Occupational characteristics—particularly job role, frequency of dermal contact, and work duration—were shown to significantly affect urinary phenol levels, with cleaning workers exhibiting disproportionately higher burdens. This highlights the critical role of dermal absorption in phenol toxicokinetics, a pathway often underestimated in conventional, inhalation-focused assessments. Furthermore, lifestyle factors such as smoking and alcohol consumption were independently associated with elevated urinary phenol concentrations, reinforcing the need for an integrated model of occupational exposure that accounts for individual behavioral risks.

Clinically, this means that workers with elevated urinary phenol levels, even in the absence of overt symptoms, may be at an increased risk for long-term health complications, such as renal and hepatic impairment and potential neurotoxic effects. Therefore, our results advocate for a paradigm shift towards worker-centered health protection frameworks that include regular biological monitoring, targeted health education, and early clinical intervention to mitigate the potential for chronic phenol-related health issues and improve long-term worker well-being.

These findings have several important implications. First, biological monitoring should be institutionalized as a complementary measure to airborne sampling in phenol-exposed workplaces, providing a more accurate and individualized assessment of internal exposure. Second, occupational hygiene interventions must prioritize dermal protection strategies, particularly among high-risk job categories. Third, exposure mitigation policies should be expanded to incorporate health promotion initiatives, including behavior modification programs targeting smoking cessation and alcohol moderation.

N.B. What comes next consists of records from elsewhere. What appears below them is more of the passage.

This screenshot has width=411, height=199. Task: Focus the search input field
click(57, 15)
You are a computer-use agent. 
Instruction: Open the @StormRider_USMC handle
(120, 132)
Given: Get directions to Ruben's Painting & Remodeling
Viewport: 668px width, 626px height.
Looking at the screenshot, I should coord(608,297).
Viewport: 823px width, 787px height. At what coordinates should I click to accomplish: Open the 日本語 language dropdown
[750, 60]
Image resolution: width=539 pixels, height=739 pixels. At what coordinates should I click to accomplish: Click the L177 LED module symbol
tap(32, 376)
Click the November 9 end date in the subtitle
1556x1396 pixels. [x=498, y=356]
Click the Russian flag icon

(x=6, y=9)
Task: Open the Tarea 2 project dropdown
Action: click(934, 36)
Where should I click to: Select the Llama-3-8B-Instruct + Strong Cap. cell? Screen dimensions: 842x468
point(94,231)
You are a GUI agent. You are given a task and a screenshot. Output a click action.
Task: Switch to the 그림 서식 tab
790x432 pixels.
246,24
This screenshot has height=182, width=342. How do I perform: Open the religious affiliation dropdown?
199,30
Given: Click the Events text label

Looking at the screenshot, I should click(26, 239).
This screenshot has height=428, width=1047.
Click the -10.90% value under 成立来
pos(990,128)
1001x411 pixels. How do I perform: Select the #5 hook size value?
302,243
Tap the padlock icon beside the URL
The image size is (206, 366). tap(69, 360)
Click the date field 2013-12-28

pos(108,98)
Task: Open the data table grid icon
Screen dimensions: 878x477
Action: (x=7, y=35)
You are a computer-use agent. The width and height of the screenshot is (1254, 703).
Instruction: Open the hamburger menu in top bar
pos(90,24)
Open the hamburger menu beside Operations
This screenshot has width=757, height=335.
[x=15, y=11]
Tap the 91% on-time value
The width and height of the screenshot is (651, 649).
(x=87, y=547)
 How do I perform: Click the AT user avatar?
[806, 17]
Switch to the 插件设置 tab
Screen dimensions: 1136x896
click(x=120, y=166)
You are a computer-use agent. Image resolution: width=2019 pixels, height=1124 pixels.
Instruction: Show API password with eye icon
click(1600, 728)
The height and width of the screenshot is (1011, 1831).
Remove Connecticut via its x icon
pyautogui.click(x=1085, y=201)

From a regulatory and public health perspective, this study calls for a paradigm shift in exposure assessment and control—from reliance on environmental concentration thresholds to biologically meaningful indicators that reflect total body burden. This shift is essential for developing more effective, worker-centered health protection frameworks.

Finally, future research should pursue longitudinal and mechanistic studies to clarify the cumulative and chronic health effects of low-level phenol exposure. Incorporating genetic susceptibility and metabolic profiling may also enhance risk stratification. Simultaneously, interventional trials evaluating the effectiveness of engineering controls and targeted education programs would contribute valuable evidence for policy formulation.